Carlsbad, Calif.-based BIOS, a leader in circadian lighting solutions, has licensed the exclusive rights to violet light technology invented and developed at Cincinnati Children’s Hospital Medical Center. The technology optimizes light exposures, which can influence circadian rhythms, eye development, and metabolism.
The engineers behind BIOS know a thing or two about regulating sleep patterns. For those unfamiliar with BIOS’ origins, the company is a NASA spin-off that launched in 2014. Its roots have deep ties to the Space Life Sciences Lab (SLSL) and Kennedy Center where the team led lighting projects to grow plants in space and to help astronauts regulate sleep patterns on the International Space Station where the sun rises and sets every 90 minutes orbiting the Earth.
Violet light technology is a key component behind the full-spectrum, tunable lighting system which was installed in the neonatal intensive care unit (NICU) of the recently opened Critical Care Building (CBB) at Cincinnati Children’s.
The CCB is the first medical building to have spectral lighting, developed by Cincinnati Children’s researchers for the NICU to support a healthy sleep cycle for newborns. The CCB is the first medical building in the world to have spectral lighting, which is designed to mimic natural sunlight, which supports healthy sleep cycles and stimulates growth for newborns.

## [ENTRIES SHOWN]
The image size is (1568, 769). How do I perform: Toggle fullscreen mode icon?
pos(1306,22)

==

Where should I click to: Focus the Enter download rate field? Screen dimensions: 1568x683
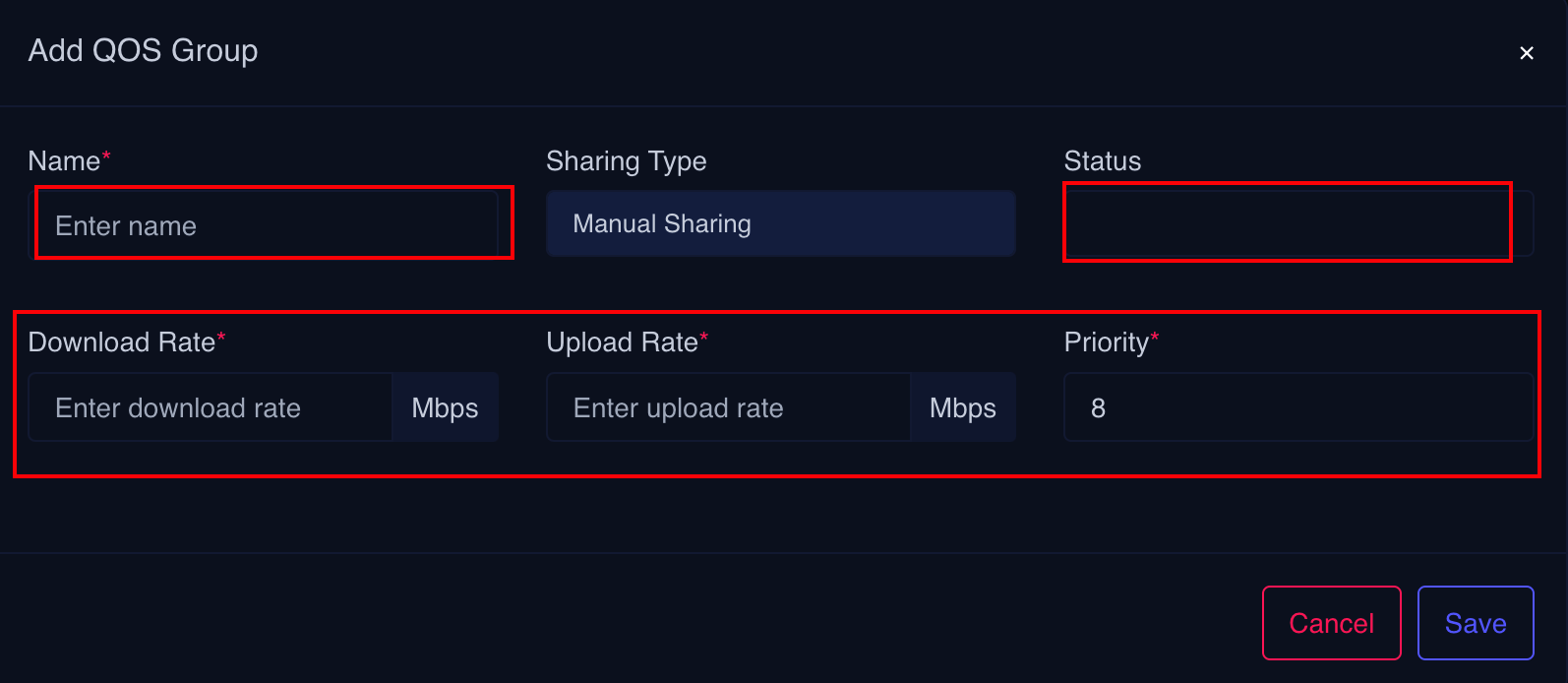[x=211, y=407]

---

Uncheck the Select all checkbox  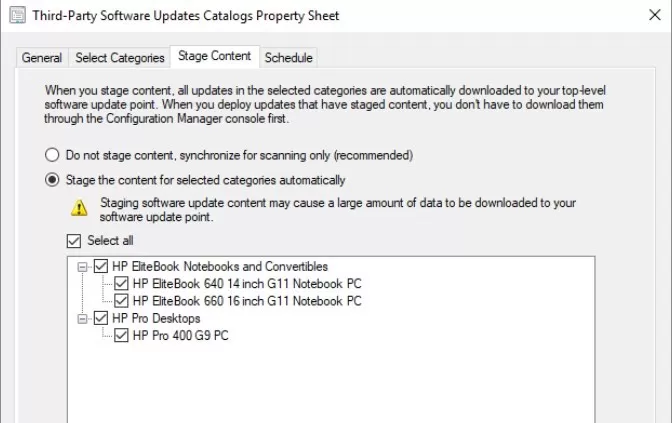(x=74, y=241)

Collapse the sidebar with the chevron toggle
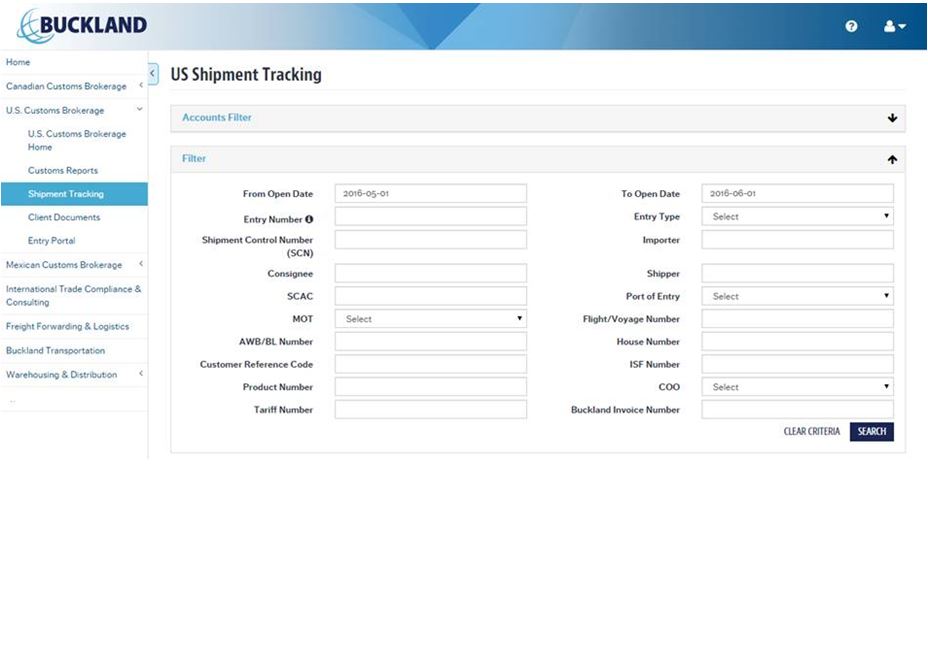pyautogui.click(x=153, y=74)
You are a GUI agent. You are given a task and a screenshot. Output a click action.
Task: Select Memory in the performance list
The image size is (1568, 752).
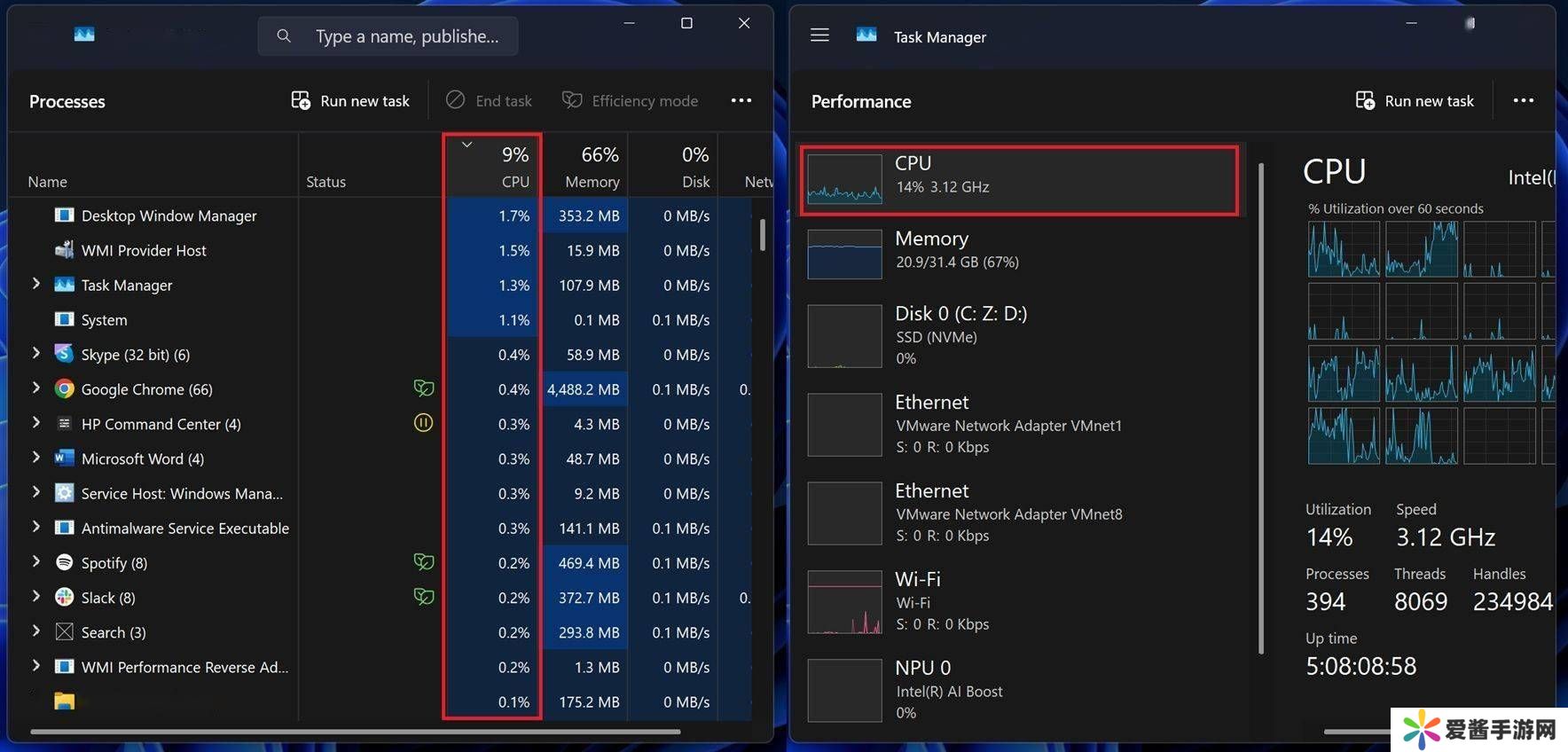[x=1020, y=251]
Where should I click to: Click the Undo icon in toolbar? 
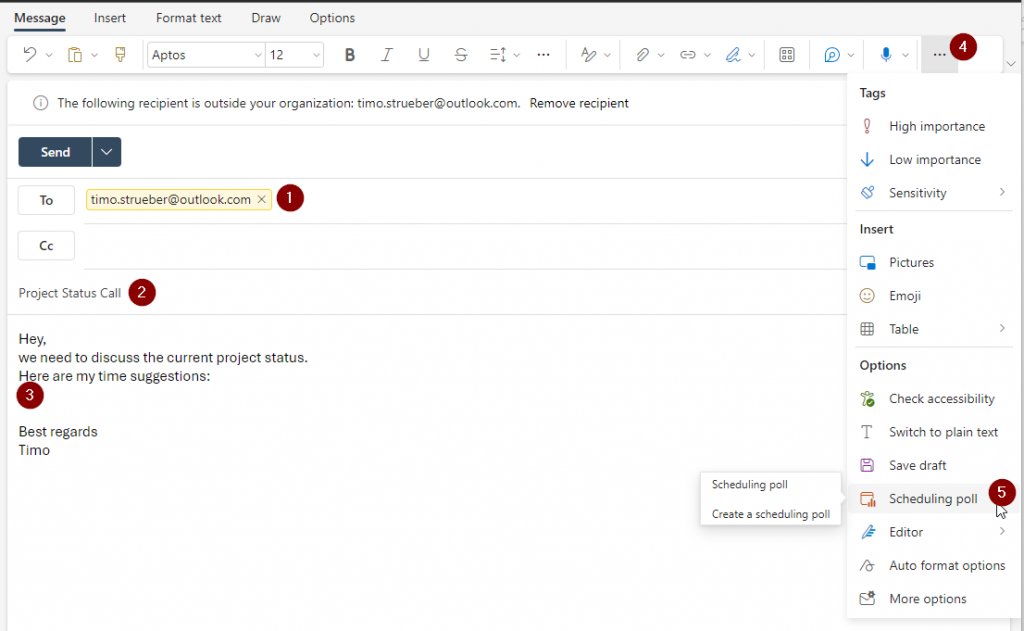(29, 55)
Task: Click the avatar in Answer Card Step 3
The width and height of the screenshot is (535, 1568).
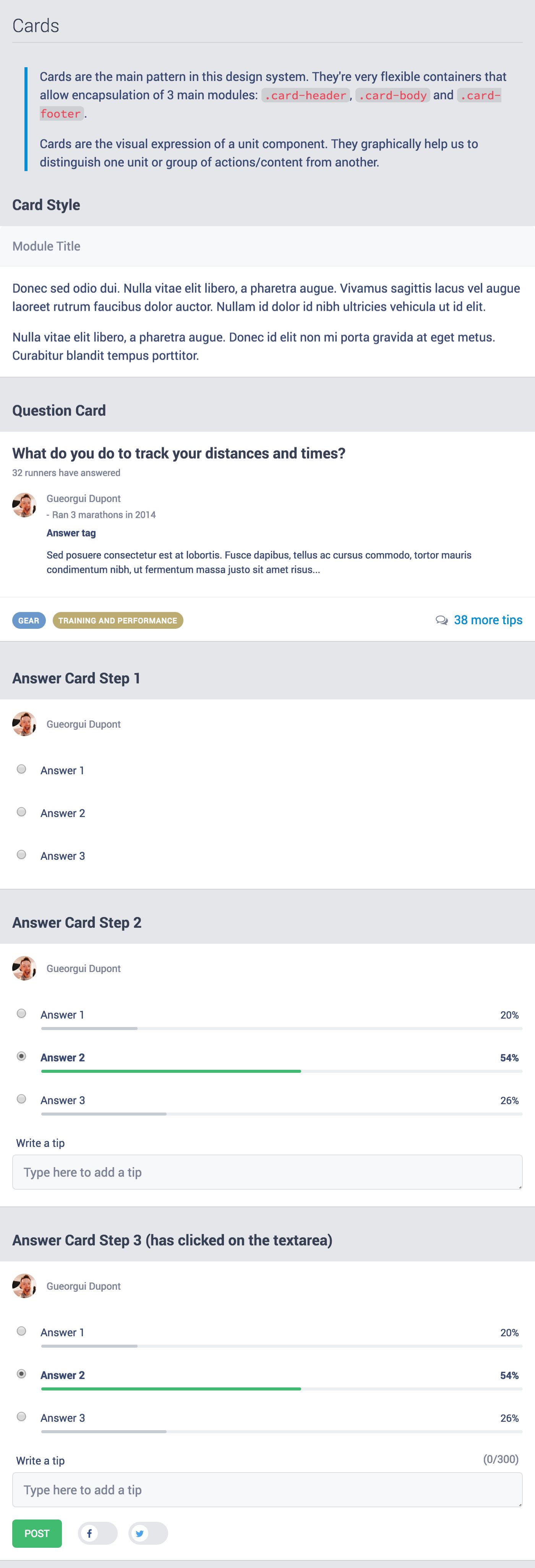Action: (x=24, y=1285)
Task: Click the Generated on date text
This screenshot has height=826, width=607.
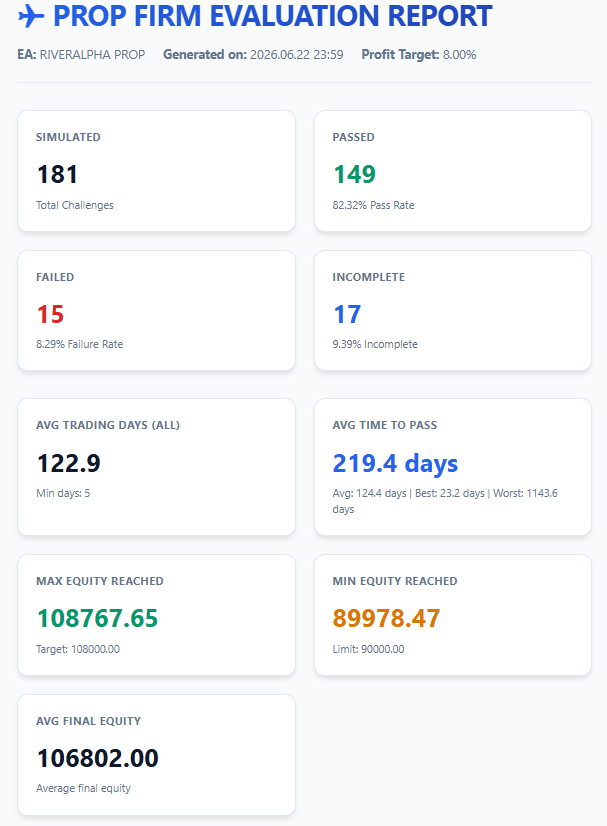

## [TASKS TO COMPLETE]
a) In the article on BIOS and violet light technology, what year did BIOS launch?
b) Extend the article on BIOS and violet light technology by writing on from its final sentence.
The records play no part in what follows.

## [SOLVED TASKS]
a) BIOS launched in 2014.

b)
Richard Lang, Ph.D., Director/Visual Systems Group at Cincinnati Children’s, has been working with colleagues for more than one decade to better understand the role natural sunlight plays in fetal development. Their discoveries, and the growing scientific knowledge about the importance of circadian rhythms to human health, sparked the idea to install lights in the NICU that could provide the full range of wavelengths found in natural sunlight.
Additionally, this violet technology is now available in BIOS’ flagship product, SkyView™ Wellness Table Lamp, which is available for sale to consumers through distributors.
“BIOS is committed to creating human-centric lighting designed to promote health and well-being. When the opportunity arose, we were excited to work with Cincinnati Children’s and co-develop new human-centric lighting technology. We now offer this technology in our SkyView Wellness Table Lamp,” said Robert Soler, VP/Biological Research and Technology at BIOS.
Added Dr. Lang, “Our recent discoveries showed that violet light plays a crucial role in normal human physiology. This prompted us to work with BIOS lighting to deploy a new human centric lighting technology in our neonatal intensive care unit. We believe everyone can benefit from human-centric lighting.”
The licensing agreement comes in the wake of the completion of a clinical study assembling the health effects of the SkyView Wellness Table Lamp, as well as global studies by researchers into sleep complaints and circadian disturbances observed during the COVID-19 pandemic.